[55109] in North American Network Operators' Group
Re: DOS?
daemon@ATHENA.MIT.EDU (Iljitsch van Beijnum)
Sat Jan 25 10:08:15 2003
Date: Sat, 25 Jan 2003 12:48:23 +0100 (CET)
From: Iljitsch van Beijnum <iljitsch@muada.com>
To: Doug Barton <DougB@DougBarton.net>
Cc: "Christopher J. Wolff" <chris@bblabs.com>, <nanog@merit.edu>
In-Reply-To: <20030125001909.S98040@12-234-22-23.pyvrag.nggov.pbz>
Errors-To: owner-nanog-outgoing@merit.edu
On Sat, 25 Jan 2003, Doug Barton wrote:
> Anyone want to get involved in some sort of real time chat (like IRC) to
> disuss strategies? We're seeing some pretty big traffic, and related
> problems in multiple colo's world wide.

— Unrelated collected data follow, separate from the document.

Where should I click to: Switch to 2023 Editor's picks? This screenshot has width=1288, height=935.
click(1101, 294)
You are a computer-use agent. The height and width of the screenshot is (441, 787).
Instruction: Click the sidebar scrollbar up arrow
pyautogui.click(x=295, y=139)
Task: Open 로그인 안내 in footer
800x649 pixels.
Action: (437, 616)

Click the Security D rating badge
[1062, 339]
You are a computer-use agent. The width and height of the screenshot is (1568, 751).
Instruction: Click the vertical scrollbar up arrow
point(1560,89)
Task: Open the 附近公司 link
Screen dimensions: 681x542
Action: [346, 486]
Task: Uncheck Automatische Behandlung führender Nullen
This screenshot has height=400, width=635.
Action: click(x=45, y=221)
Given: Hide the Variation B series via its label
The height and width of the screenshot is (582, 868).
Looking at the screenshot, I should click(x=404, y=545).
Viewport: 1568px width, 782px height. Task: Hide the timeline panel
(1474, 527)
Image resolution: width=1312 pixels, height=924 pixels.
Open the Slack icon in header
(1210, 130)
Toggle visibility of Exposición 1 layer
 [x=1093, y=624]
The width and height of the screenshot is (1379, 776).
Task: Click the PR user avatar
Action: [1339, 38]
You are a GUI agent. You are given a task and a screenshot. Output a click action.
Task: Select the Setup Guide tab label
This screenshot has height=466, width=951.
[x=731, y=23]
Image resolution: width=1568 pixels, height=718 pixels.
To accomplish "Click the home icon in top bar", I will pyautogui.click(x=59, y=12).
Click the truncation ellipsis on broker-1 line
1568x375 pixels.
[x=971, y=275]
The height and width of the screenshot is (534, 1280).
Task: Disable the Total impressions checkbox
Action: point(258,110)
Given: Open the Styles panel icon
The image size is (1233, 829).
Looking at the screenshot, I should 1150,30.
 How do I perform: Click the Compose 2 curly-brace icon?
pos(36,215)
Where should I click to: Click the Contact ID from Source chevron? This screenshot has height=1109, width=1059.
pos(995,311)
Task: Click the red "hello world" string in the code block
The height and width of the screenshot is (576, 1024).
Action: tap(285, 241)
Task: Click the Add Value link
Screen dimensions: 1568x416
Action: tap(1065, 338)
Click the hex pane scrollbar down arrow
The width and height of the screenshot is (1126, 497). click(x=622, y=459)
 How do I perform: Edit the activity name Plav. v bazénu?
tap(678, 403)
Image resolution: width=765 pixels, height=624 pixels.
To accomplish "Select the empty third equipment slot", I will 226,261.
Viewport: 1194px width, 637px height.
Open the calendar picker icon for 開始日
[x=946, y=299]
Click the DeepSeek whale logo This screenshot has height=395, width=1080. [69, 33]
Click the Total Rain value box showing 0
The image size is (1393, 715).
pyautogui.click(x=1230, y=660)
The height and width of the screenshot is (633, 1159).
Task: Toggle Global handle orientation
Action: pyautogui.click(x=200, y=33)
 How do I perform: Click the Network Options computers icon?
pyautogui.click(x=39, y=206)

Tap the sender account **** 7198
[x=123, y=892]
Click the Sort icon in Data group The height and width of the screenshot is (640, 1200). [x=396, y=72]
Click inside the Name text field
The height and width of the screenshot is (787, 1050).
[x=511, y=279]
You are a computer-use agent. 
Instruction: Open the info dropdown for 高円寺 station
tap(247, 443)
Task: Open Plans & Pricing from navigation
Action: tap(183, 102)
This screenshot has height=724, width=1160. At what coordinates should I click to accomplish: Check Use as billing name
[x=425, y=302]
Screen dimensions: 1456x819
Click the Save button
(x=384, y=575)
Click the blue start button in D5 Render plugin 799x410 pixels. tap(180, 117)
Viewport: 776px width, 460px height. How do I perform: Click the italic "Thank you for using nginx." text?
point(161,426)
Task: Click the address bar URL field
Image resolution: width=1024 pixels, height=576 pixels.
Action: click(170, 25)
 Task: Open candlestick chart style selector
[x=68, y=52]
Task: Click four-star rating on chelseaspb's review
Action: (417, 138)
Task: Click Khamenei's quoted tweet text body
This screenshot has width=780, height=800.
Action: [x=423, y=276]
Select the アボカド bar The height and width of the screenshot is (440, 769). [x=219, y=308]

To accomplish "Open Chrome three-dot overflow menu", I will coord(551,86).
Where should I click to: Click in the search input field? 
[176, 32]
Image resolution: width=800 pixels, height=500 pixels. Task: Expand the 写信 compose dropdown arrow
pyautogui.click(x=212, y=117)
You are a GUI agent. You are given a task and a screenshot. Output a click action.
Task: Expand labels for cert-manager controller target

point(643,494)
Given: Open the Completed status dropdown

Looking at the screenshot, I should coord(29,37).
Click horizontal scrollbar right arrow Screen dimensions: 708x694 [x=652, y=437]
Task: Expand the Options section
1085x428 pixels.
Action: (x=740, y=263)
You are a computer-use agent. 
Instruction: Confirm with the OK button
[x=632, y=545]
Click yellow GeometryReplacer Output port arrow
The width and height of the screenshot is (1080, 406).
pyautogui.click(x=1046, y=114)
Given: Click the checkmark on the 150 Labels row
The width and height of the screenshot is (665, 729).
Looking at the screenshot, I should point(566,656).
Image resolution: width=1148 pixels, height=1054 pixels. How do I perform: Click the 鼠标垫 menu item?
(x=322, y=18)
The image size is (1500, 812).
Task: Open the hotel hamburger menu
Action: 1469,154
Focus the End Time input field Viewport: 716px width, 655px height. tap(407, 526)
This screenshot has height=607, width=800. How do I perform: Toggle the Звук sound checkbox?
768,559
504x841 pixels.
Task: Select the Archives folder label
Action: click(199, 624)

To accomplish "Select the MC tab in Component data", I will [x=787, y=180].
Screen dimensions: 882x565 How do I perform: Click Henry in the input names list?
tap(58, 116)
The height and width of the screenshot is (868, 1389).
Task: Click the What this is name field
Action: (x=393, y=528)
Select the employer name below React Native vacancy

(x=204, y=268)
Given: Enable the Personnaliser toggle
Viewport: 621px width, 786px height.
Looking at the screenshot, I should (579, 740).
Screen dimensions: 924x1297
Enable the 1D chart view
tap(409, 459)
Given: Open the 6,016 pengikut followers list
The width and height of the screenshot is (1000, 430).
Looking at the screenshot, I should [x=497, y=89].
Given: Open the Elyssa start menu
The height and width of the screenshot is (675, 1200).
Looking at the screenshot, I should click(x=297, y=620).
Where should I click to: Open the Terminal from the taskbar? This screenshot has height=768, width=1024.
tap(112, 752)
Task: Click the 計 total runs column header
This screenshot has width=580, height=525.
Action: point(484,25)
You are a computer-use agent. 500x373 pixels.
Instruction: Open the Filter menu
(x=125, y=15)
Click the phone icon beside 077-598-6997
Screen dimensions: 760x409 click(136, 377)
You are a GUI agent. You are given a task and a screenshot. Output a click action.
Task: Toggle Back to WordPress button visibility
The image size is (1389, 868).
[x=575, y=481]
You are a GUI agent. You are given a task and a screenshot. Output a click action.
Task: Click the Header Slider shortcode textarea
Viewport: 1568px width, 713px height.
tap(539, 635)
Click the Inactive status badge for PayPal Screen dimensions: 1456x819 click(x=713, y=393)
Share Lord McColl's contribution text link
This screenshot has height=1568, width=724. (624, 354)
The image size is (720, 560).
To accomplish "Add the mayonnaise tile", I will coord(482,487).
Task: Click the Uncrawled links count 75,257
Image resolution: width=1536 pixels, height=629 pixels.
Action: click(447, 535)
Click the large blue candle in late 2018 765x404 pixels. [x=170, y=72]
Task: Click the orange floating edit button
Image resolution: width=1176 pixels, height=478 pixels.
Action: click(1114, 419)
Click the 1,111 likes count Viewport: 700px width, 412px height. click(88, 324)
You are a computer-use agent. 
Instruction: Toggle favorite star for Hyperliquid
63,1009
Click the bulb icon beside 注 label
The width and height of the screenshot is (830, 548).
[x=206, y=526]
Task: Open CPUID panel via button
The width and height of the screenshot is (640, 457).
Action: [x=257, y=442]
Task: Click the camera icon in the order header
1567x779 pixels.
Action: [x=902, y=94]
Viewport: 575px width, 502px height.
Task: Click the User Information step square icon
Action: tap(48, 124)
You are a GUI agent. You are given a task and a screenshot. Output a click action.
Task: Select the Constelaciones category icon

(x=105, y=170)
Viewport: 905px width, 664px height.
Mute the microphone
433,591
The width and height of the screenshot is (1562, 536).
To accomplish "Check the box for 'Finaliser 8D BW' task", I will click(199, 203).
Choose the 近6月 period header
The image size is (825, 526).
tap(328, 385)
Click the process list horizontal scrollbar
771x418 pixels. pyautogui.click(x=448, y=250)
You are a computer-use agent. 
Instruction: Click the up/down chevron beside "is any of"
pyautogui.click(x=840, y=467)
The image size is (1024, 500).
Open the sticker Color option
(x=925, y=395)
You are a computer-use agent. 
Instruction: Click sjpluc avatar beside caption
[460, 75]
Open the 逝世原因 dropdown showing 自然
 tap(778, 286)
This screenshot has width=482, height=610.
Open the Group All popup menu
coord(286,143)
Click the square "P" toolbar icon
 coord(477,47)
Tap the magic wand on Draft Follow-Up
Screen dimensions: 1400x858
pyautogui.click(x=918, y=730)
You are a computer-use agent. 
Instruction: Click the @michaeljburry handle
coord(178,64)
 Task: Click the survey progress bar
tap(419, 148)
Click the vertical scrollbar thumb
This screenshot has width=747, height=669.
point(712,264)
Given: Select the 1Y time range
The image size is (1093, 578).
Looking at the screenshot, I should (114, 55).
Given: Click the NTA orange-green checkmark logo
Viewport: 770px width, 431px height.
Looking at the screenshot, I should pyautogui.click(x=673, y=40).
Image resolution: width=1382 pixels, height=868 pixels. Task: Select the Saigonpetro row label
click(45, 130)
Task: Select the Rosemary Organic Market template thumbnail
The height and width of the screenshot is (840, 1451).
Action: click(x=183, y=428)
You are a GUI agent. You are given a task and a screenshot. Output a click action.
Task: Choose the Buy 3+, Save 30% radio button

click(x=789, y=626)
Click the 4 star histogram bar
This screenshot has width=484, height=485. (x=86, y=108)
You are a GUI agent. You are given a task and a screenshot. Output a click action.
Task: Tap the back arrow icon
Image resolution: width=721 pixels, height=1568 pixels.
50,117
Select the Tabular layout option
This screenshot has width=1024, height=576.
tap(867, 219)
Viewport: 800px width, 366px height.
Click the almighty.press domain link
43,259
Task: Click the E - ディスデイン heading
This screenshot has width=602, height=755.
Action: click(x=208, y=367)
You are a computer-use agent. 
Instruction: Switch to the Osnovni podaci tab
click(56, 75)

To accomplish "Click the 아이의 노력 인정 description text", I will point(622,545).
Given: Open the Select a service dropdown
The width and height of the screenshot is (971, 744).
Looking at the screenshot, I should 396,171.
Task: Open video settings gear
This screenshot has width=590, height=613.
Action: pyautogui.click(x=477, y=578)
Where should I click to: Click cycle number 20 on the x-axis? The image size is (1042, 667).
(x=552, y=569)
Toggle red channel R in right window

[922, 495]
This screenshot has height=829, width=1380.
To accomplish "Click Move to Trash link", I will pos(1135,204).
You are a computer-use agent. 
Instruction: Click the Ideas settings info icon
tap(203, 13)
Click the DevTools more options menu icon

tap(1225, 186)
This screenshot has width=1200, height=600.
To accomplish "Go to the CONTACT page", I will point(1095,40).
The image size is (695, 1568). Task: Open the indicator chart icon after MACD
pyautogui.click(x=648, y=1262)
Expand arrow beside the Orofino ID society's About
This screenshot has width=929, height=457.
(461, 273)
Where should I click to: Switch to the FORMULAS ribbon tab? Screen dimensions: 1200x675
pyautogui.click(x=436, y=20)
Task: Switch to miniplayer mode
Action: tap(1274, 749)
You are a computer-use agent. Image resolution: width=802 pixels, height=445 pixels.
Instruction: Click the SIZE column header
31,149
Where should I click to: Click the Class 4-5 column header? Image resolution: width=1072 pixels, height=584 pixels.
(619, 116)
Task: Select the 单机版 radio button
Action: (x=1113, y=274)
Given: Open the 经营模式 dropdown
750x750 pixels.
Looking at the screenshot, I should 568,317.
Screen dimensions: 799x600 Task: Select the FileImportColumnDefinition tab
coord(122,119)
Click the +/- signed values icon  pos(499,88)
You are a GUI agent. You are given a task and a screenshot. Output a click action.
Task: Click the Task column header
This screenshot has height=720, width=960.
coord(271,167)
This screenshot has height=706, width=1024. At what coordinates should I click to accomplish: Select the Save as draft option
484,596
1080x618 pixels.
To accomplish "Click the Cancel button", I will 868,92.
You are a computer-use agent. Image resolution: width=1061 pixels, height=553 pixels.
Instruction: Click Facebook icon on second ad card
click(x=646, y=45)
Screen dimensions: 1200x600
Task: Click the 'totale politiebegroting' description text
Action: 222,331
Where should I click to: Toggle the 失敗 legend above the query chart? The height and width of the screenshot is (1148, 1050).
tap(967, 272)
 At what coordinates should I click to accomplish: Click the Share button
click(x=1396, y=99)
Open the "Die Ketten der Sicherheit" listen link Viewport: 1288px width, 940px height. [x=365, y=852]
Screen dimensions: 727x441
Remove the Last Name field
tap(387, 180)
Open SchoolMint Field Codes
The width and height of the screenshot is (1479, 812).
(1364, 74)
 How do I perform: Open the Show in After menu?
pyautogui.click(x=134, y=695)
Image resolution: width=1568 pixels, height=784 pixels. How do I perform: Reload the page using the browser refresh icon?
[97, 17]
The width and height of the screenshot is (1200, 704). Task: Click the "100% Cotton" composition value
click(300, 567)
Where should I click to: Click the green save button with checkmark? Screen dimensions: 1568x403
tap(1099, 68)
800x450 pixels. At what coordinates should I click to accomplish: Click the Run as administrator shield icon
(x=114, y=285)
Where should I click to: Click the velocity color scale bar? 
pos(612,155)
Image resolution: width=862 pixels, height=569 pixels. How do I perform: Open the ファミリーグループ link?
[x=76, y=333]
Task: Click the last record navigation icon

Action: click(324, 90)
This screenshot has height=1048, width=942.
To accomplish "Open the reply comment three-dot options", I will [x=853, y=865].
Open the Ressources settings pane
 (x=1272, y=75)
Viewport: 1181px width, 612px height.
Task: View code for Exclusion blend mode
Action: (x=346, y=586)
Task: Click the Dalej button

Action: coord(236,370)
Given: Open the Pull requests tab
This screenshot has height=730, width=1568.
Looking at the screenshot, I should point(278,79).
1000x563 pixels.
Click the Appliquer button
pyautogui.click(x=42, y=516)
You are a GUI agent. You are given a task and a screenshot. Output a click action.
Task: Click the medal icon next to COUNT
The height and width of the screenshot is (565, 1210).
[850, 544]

What's to discuss? If you put something like
access-list 150 deny udp any any eq 1434 log-input
access-list 150 permit ip any any
on all your customer-facing ports you get to
1. filter out the disruptive traffic
2. see which customer systems are infected
This works well even on relatively underpowered Cisco 7200 boxes.